Pre-Sandy Saturday Sail

Looking north toward Coney Island
We enjoyed a fine sail yesterday, Saturday, 12/27/2012, in the advent of Sandy’s arrival here in the New York City area.  Accompanied by Tony and Walter, two of our kayaking friends from the Sebago Canoe Club, we motored out of the dock around 10:15 AM and were under sail by 10:35. With a steady 10-12 mph wind, just a few tacks took us south through Jamaica Bay and under the Marine Parkway Bridge. Sailing west, two more tacks took us out past Breezy Point at the western end of the Rockaways and south through the channel into the open ocean. 
Once out of the channel, where there was a little chop, there were very few waves in the ocean.  The swells were maybe two feet with several seconds of separation.  We have encountered heavier weather and rougher water well within Bay on previous sails.  Even in the open ocean, it was hard to believe that there was a hurricane several hundred miles south.
Even though this was not our longest sail, it was our farthest south, and our first into the open Atlantic.  It was a sail I have wanted to take for several months but never had the time or the wind.  Saturday’s conditions were almost perfect.  All I could have asked for was warmer temps, a blue rather than an overcast sky, and sunshine.
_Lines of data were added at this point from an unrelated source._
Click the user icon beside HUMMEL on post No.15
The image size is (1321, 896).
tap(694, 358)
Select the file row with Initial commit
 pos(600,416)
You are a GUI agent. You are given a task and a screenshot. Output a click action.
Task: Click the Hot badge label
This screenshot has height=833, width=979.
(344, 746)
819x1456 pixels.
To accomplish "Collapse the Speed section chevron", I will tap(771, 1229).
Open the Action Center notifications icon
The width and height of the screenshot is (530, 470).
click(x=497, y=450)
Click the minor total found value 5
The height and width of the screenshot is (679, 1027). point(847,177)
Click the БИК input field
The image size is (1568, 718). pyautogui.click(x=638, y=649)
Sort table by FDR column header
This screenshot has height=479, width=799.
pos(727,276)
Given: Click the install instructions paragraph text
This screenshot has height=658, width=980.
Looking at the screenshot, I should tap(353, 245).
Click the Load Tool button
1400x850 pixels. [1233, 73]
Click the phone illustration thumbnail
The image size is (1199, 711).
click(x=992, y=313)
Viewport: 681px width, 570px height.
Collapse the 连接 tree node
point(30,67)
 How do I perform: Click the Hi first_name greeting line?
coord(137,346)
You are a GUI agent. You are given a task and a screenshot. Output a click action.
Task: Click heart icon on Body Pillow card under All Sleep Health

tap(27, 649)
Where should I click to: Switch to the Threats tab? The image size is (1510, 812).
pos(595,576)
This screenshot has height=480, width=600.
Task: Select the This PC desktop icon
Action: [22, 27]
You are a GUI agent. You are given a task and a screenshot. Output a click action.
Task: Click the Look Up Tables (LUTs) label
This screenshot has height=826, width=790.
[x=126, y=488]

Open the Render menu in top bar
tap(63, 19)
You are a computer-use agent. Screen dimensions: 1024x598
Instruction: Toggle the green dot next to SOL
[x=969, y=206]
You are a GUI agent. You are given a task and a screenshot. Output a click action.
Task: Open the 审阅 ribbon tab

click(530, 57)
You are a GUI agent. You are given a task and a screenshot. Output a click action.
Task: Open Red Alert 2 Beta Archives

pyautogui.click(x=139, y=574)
With dropping temperatures and four chilled sailors on board, we sailed only about 7/10 of a mile from Breezy Point before heading back to our home marina.  Just a few tacks brought us back under the Marine Parkway Bridge and up to the entrance to Mill Basin.  With the wind in our favor, we sailed under the Belt Parkway Bridge over Mill Basin, a rarity, before starting the outboard and dropping sail.  We were back in our dock by 3:15 PM, concluding a five hour sail, all but less than thirty minutes of it under sail without power.

Back at the dock, sails reefed, flaked, and covered; we enjoyed a rum toast and a bottle of wine with crackers.  Before leaving the boat, I tied three extra lines, including one around the mast at one end and a telephone pole sized vertical poll at the other end.  I brought home my tool box and first aid kit as well as a few sentimental items and left the rest to nature.
Along with most of the other power and sail boats in our marina, we kept the boat in the dock when hurricane Irene passed through last year.   While I expect Irene to be bringing a higher storm surge, our marina is one of the most protected in Jamaica Bay, with several live-a-boards there permanently.

After dinner at nearby Nick’s Lobster, we stopped by the Sebago Canoe Club on our way home so that we could tie down our kayaks.  We are not concerned so much about the wind blowing the kayaks of the outdoor racks as we are worried about them floating away during the storm surge.  After tying down our kayaks, we filled the car with gas, saving the rest of our pre-Sandy preparations for the following day.